Bill Barr calls judge's special master ruling "deeply flawed" and urges Dept. of Justice to appeal

DOJ weighs whether it should appeal decision to appoint special master in Mar-a-Lago case

Washington – Former Attorney General William Barr denounced a Florida federal judge's order authorizing the appointment of a special master to review the documents seized at former President Donald Trump's Florida residence, calling the ruling "wrong" and "deeply flawed." 

"The opinion, I think, was wrong, and I think the government should appeal it," former president Trump's one-time attorney general said in an interview on Fox News on Tuesday, "It's deeply flawed in a number of ways. I don't think the appointment of a special master is going to hold up."

Judge Aileen Cannon, appointed to the court by Trump in 2020, wrote Monday that she agreed with Trump's legal team that a special master – a court-appointed independent third party – should review the records seized last month by the FBI as part of the Justice Department's probe into whether the former president mishandled documents marked classified. 

Former Attorney General William Barr in an interview with CBS News on Aug. 5, 2022. CBS News

Cannon's order also blocked federal investigators from using the seized records as part of their investigation until the special master review is complete. 

But Barr – who Trump called "one of the most respected jurists in the country" when he nominated him in 2018 to be attorney general amid then-special counsel Robert Mueller's probe into any links between Russian election meddling and Trump associates – slammed the ruling as "premature" and said Cannon "dodge[d]" the question at issue: whether the former president's potential claims of executive privilege can ever overcome the sitting president's decision to waive such a privilege. 

"The law here, I think, is pretty clear that the Justice Department should be able to review these documents," Barr added during the interview.

And when pressed on Trump's claims that he was allowed to keep the seized documents at Mar-a-Lago because he had declassified them, Barr said such a defense was "totally, totally wrong." 

The Justice Department, which Barr used to lead, said in a statement Monday it is now considering its next move in the ongoing litigation. In previous court filings, prosecutors opposed the appointment of a special master as "unnecessary." Prosecutors argued that the materials seized at Mar-a-Lago belonged not to Trump, but to the federal government and should be returned to the National Archives. 

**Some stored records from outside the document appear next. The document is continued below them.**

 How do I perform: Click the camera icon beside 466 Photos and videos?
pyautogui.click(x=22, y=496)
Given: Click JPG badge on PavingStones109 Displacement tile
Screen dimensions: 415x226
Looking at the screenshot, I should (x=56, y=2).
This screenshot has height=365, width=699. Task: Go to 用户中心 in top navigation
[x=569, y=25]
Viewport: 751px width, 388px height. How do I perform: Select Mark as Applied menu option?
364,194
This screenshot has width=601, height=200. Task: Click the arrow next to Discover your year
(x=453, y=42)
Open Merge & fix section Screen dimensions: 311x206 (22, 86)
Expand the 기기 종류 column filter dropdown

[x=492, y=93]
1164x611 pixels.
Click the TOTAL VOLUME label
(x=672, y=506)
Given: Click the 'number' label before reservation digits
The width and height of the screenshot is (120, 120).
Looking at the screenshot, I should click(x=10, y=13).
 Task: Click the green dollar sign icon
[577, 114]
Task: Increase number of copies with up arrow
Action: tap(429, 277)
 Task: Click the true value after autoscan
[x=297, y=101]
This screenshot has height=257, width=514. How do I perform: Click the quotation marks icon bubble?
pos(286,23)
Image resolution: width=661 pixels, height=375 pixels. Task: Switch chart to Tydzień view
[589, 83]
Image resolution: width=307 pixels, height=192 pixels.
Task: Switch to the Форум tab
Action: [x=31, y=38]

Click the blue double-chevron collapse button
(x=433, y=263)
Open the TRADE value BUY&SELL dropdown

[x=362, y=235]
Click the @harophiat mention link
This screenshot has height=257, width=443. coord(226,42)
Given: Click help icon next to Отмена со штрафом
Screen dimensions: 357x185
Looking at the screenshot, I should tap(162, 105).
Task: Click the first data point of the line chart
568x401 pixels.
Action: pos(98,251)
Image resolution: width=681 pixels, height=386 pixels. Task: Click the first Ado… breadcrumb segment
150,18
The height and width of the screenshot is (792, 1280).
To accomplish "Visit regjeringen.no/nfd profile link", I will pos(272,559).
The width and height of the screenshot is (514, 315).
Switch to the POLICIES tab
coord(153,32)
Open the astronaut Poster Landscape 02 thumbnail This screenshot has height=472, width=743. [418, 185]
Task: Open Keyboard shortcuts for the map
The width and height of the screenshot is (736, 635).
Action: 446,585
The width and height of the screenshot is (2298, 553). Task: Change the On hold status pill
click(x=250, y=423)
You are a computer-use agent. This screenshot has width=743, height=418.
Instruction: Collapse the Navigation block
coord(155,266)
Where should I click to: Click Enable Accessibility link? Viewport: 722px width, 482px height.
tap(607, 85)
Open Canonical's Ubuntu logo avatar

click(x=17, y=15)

Monday's appearance was not the first time Trump's one-time chief law enforcement officer criticized his former boss. In an interview on Friday, also on Fox News, Barr said, "I can't think of a legitimate reason why they should have been — could be taken out of the government, away from the government, if they're classified." He also called Trump's argument in favor of a special master a "red herring."

It was "unprecedented for a president to take all this classified information and put them in a country club," Barr said last week.

Following Barr's Friday comments, Trump called the former attorney general "weak" and a "RINO," or a "Republican In Name Only," a label the former president frequently uses to criticize members of his party who disagree with him. 

On Monday, Barr –  who served as Attorney General under two Republican administrations – responded to Trump, telling Fox News, "A RINO for him is anyone who disagrees with him that the election was stolen."

Barr resigned before the events of Jan. 6 and later called Trump's unsubstantiated claims of election fraud "bull****" in recorded testimony before House Select Committee investigating the Capitol attack, but had during his tenure stood by the former president during other contentious phases of the Trump presidency. 

He notably oversaw the conclusion of Mueller's probe into Russian election interference and released a summary of Mueller's report before releasing his full findings. Barr's summary cleared Trump and his campaign of both allegations that they colluded with Russia and obstructed the investigation, though Mueller found 10 "discrete acts" in which Mueller said Trump might have obstructed the investigation. Mueller ultimately left the question of obstruction to the Justice Department. 

Barr said Tuesday that ultimately, the central question to be answered by the court is, "Can [Trump] bar DOJ from reviewing the documents?"

"The answer to that, I think," Barr responded, "is clearly no."